Só sei que, por conta desse ataque mortal, meus pais eram
cheios de cuidados quando eu e Alana, minha irmã, íamos ao quintal:
- Cuidado, vocês, que aí tem cobra. Calcem pelo menos uma
chinela – dizia mamãe, com voz firme.
No tempo de chuva, as gias, os cururus e as rãzinhas de
banheiro saíam do brejo e se entocavam nas matas do jardim e do quintal lá de
casa. De noite, era um coaxado medonho, mas a gente se acostumava. As cigarras,
com seu grito agudo, também surgiam aos montes. Mas eu me vidrava mesmo era nos
vaga-lumes e seu piscar de luzinhas mágico.
- Chega, Artur, vem ver um vaga-lume!
E eu saía de onde estivesse, em disparada, para apreciá-lo.
E ficava ali, embasbacado, observando-o, até a hora em que ele cansava de se
exibir para mim e ia embora.
Na parte interna da morada, móveis amadeirados, escuros e
com acabamentos curvilíneos remetiam a um estilo considerado démodé nos dias de hoje. Foi num piso de
taco de madeira onde dei meus primeiros passos, ainda cambaleantes, e depois, já
craque na arte de andar, brinquei com meu cavalinho feito de cabo de vassoura.
(Ilustração:
Klévisson Viana, na HQ Lampião)
Próximo à casa, na esquina, ficava a bodega do seu
Canuto, onde meus pais compravam artigos domésticos e trocavam uma prosa
costumeira. Havia também nas proximidades a bodega do seu Pedro: cachaça,
querosene e sabão não faltavam nunca. A mulher de seu Pedro, dona Lurdes,
vendia o melhor dindim da cidade. Foi ela quem provocou em mim o gosto por
picolés.
A Escola Patativa do Assaré, onde aprendi o bê-a-bá, ficava nas redondezas da praça
da matriz, a principal da cidade. A nossa casa ficava a três quadras de lá. Às
segundas-feiras, fervia naquele quarteirão a feira de alimentos diversos (desde
hortaliças a quebra-queixo), fumo de rolo, roupa e o comércio de artigos
sertanejos (chapéus, gibões, chicotes, peitorais, alpercatas: tudo em couro). A
praça ficava abarrotada. Esbarrões eram frequentes. Vinha gente da serra de
Santana, de Amaro, de Genezaré e de
Aratama. Até de Saboeiro, Antonina do Norte e Tarrafas.

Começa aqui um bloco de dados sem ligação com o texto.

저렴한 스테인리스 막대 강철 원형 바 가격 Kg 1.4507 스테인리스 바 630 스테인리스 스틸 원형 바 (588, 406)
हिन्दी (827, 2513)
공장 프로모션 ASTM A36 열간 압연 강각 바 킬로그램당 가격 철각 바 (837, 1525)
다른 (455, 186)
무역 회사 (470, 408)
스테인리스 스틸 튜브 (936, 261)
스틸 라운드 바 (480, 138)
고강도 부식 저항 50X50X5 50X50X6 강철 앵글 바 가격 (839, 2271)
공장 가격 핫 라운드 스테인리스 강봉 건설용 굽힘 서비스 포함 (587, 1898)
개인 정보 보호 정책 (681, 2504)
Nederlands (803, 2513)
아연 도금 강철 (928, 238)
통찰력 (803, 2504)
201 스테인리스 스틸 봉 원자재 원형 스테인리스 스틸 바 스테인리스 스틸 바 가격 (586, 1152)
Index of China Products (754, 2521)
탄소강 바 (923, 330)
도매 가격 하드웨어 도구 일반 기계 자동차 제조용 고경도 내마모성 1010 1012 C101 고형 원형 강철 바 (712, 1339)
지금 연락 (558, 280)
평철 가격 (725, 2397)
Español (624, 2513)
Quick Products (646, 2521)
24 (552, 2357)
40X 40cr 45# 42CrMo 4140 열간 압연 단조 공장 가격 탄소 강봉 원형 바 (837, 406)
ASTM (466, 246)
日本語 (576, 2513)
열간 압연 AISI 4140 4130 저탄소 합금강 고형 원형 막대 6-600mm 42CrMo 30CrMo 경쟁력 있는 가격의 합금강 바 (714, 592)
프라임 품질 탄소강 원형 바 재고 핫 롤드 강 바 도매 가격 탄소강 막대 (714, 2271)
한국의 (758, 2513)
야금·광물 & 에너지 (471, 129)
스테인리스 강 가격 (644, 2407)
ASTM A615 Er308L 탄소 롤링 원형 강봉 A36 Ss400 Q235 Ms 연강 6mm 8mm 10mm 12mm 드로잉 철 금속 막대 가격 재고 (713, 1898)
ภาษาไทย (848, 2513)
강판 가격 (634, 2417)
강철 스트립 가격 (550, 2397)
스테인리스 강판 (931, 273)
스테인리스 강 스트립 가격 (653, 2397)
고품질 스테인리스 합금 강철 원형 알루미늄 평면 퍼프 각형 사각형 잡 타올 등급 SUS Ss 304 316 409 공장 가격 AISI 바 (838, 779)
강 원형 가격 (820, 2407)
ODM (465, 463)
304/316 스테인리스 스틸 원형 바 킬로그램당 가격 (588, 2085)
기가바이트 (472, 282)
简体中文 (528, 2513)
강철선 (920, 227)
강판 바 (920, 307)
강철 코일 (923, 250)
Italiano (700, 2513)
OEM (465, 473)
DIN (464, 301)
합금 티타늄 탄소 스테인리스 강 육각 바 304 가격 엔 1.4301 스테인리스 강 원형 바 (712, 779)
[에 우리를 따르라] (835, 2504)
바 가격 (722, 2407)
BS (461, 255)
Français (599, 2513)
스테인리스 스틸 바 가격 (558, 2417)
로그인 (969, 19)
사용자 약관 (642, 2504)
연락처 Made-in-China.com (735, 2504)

Meus pais não me deixavam ir
só à feira. Claro! Era um meninote de apenas quatro, cinco anos no máximo. Um
pingo de gente, de pele preta, grande sinal de nascença nas costas, cabelo de
índio, parecendo cortado em cuia, boca e olhos miúdos, curioso e medroso. Ia
para a feira com mamãe. Quando ela ia, me levava porque percebia meu encanto
com aquela miscelânea toda da feira do Assaré. Tipos diversos. Ir àquela feira,
que ficava a poucos quarteirões de casa, era como dar a volta ao mundo. Tudo
era novo – e tudo era mágico!
- Eita que tá crescendo
rápido o minino, dona Ana! – dizia Galego, verdureiro onde mamãe sempre
comprava as frutas e verduras lá de casa, bagunçando com seus dedos grossos e
peludos os meus cabelos na altura da testa.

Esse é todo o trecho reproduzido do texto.